Menurutnya, penangkapan tersebut justru bisa berdampak negatif karena dapat menjadi bentuk kampanye tidak langsung terhadap narkoba, mengingat status artis sebagai figur publik yang mudah menarik perhatian masyarakat.
Marthinus menegaskan bahwa keputusan ini bukan karena BNN menghindari tanggung jawab, melainkan untuk mencegah efek domino dari pemberitaan berlebihan yang dapat membuat masyarakat menganggap penggunaan narkoba sebagai sesuatu yang lumrah.
Ia menekankan bahwa BNN tidak membutuhkan popularitas dari penangkapan artis, dan khawatir jika hal ini terus dilakukan, justru akan mendorong normalisasi penggunaan narkoba di kalangan publik. Meski demikian, BNN tetap akan menindak tegas artis yang terlibat sebagai pengedar atau bandar narkoba.
Menanggapi hal ini, Rudy Wedhasmara pembina Yayasan Orbit sekaligus aktivis pemberantasan narkoba menyatakan bahwa langkah BNN mencerminkan perlunya keseimbangan dalam strategi penanggulangan narkotika.
Selama ini, kata Rudy, pendekatan yang paling dominan adalah supply reduction atau pemberantasan pasokan, yang menyerap sebagian besar anggaran penanganan narkoba. Sementara pendekatan berbasis pemulihan, seperti demand reduction dan harm reduction, masih jauh tertinggal.
“Situasi di lapangan ternyata pemberantasan, demand reduction, dan harm reduction harus saling berbarengan. Karena kalau permintaan bisa ditekan sebanyak mungkin agar penawaran tidak terjadi, ini yang perlu seimbang. Saya rasa saat ini porsinya belum seimbang sama sekali,” ujarnya dalam program Wawasan Radio Suara Surabaya, Rabu (2/7/2025).
Rudy menambahkan, banyak pengguna, termasuk artis, seharusnya masuk jalur rehabilitasi, bukan malah dipenjara. Apalagi jika ia bukan residivis dan barang bukti yang ditemukan kecil. Sayangnya, sistem hukum belum sepenuhnya mendukung pendekatan ini.
Ia juga menyoroti rendahnya partisipasi masyarakat dalam program rehabilitasi sukarela, meski skema itu telah diatur dalam UU Narkotika sejak 2009. Dari data yang ada, jumlah penyalahguna yang datang secara sukarela ke pusat rehabilitasi dari tahun 2011 hingga 2025 masih sangat minim.

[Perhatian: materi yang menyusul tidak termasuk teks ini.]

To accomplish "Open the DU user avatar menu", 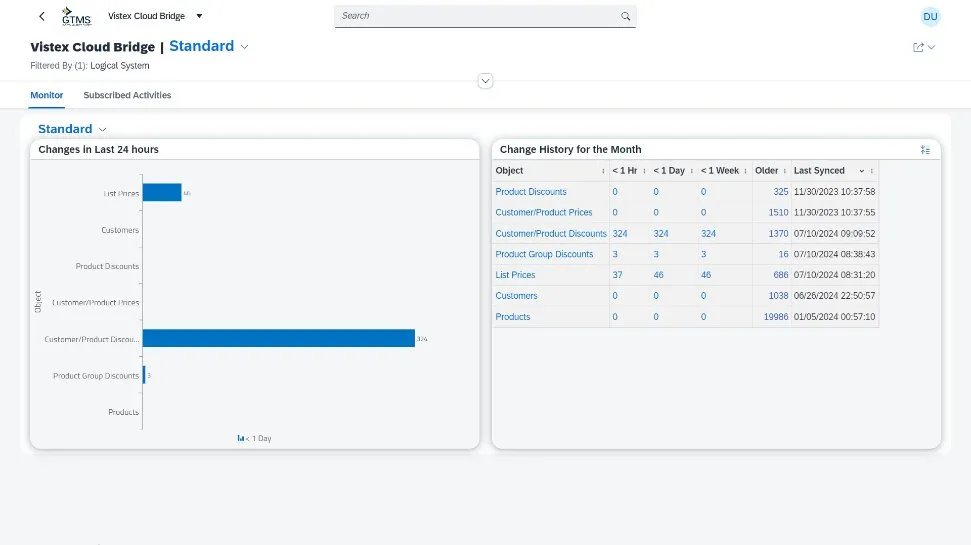I will (x=929, y=16).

Ia menyambut baik gagasan BNN untuk memperkuat pendekatan persuasif dan edukatif, namun menilai narasi ini belum sampai secara utuh ke publik.

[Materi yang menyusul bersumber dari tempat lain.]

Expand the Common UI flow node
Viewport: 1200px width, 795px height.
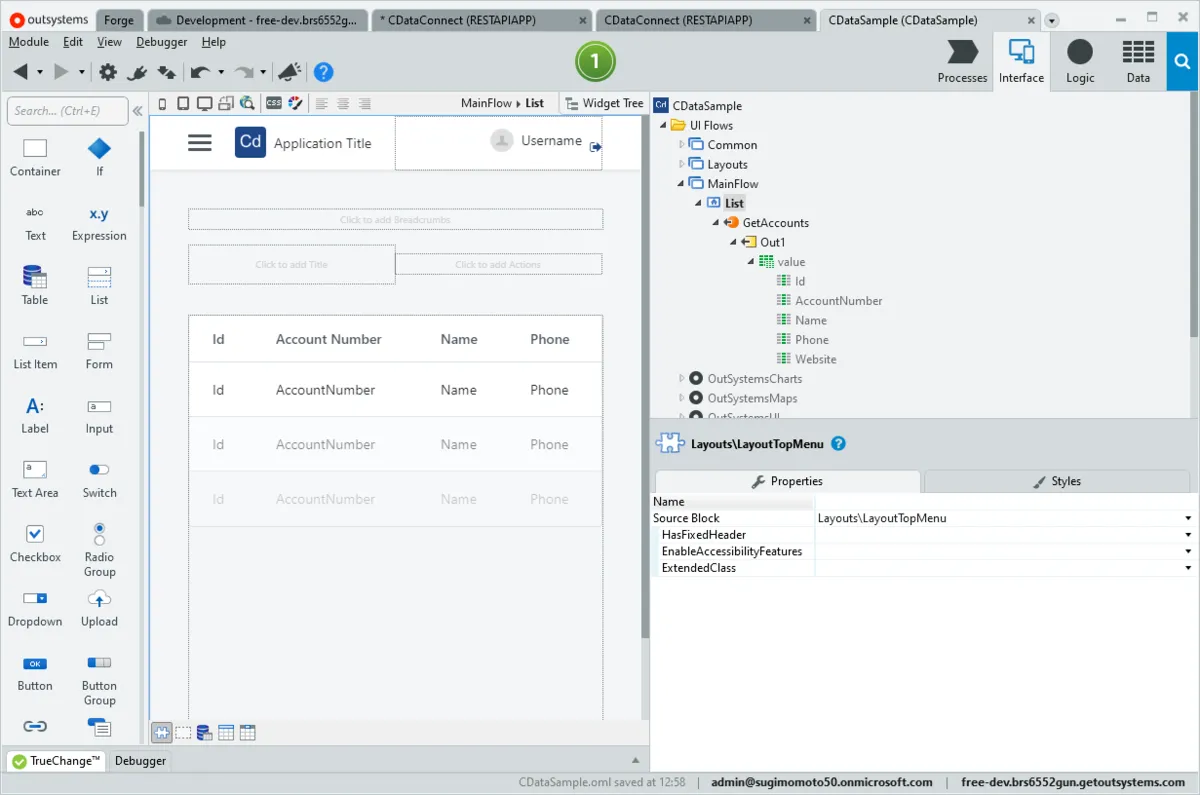[682, 145]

“Yang sering terlihat justru penangkapan artis dipublikasikan. (Seolah) menjadi promosi gratis ke masyarakat, secara tak langsung mengikuti jejak artis itu. Sebab bisa bikin percaya diri, atau meningkatkan kreativitas,” sebutnya.
Ia menekankan bahwa masyarakat memang belum sepenuhnya siap dengan pendekatan non-paksa, namun negara tetap perlu membangun sistem yang seimbang.
Penegakan hukum tetap penting, namun harus diiringi investasi besar pada rehabilitasi, edukasi publik, dan perlindungan bagi pengguna yang ingin pulih.
Rudy menyebut pengguna narkotika bukan sekadar pelaku kejahatan, melainkan individu yang butuh pemulihan. Jadi dibutukan sistem yang manusiawi, bukan semata-mata represif. (saf/ipg)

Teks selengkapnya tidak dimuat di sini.